In common, I suspect, with many disciples of Jesus, I have a lot of songs - both from many years ago, and from more recent times - that I really love, and that speak very powerfully to me.  However, if I was obliged to choose just one as my very most favourite ever, it would be the one written in the 19th century by Horatio G Spafford - "When peace, like a river". 

The story behind the writing of the song is very poignant.  Mr Spafford, a lawyer by profession, lived in Chicago with his wife and four daughters.  One day, in 1873, he stood on the quayside and bade farewell to his family as they set sail for Europe in order to visit relatives.  Some days later, as their ship was bound for the French port of Le Havre, it collided with another steamship in mid-Atlantic, and sank almost immediately.  Before it did so, however, Mrs Spafford was able to pray with her children and commit them to the Lord whom they all loved, and sought to serve.  The mother was eventually rescued - but the four children perished.  When she reached the U.K., she sent a telegram to her husband with just two words - "Saved alone".

It was three years later that Horatio Spafford wrote that great hymn.  The initial reference  to "sorrows like sea billows" takes on a whole new meaning when we are aware of the story behind them; but the basic message is that in whatever circumstances we may find ourselves, the same God who sustained Horatio Spafford and his wife is ready, willing, and able to sustain us as well.
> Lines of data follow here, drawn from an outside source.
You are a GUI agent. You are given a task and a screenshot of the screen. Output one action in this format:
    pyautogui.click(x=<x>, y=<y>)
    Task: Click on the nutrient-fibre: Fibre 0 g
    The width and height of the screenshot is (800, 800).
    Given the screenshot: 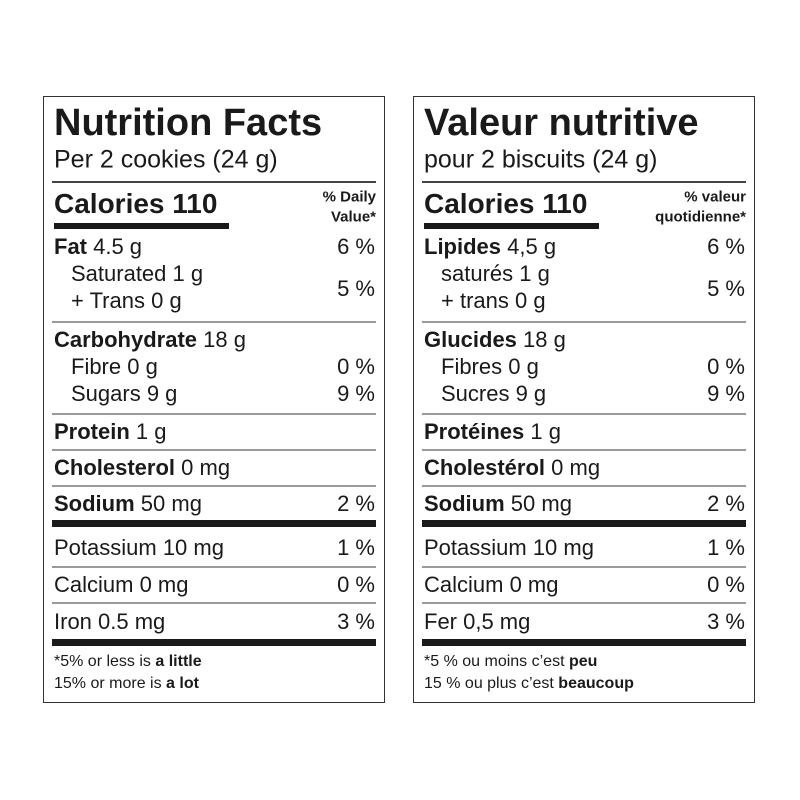 What is the action you would take?
    pyautogui.click(x=114, y=367)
However, it's the third and last verses that touch my heart most.  v.3 reads: "My sin - Oh the bliss of this glorious thought!  My sin, not in part, but the whole is nailed to His cross, and I bear it no more.  Praise the Lord, praise the Lord, O my soul"  Jesus didn't just take my worst sins; or the sins that I was unaware I'd committed; or a certain percentage of my sins.  He took them all - even those that, in this time-space dimension in which I am living out my mortal life, I have yet to commit!  Because of Him, I am free!

The last verse reads: "But Lord, it's for You - for Your coming we wait.  The sky, not the grave, is our goal.  O trump of the angel, O voice of the Lord!  Blessed hope; blessed rest of my soul."  That's why the true disciple of Jesus does not fear death.  We know that we will immediately pass through the fine barrier that separates time from eternity - and that we will be "forever with the Lord" (I Thess.4:17).

I trust that each and all who read this post have that same assurance, and can sing "It is well, it is well with my soul."

1 comment:

Anonymous said...

Brian,

I have this as the ring tone on my phone.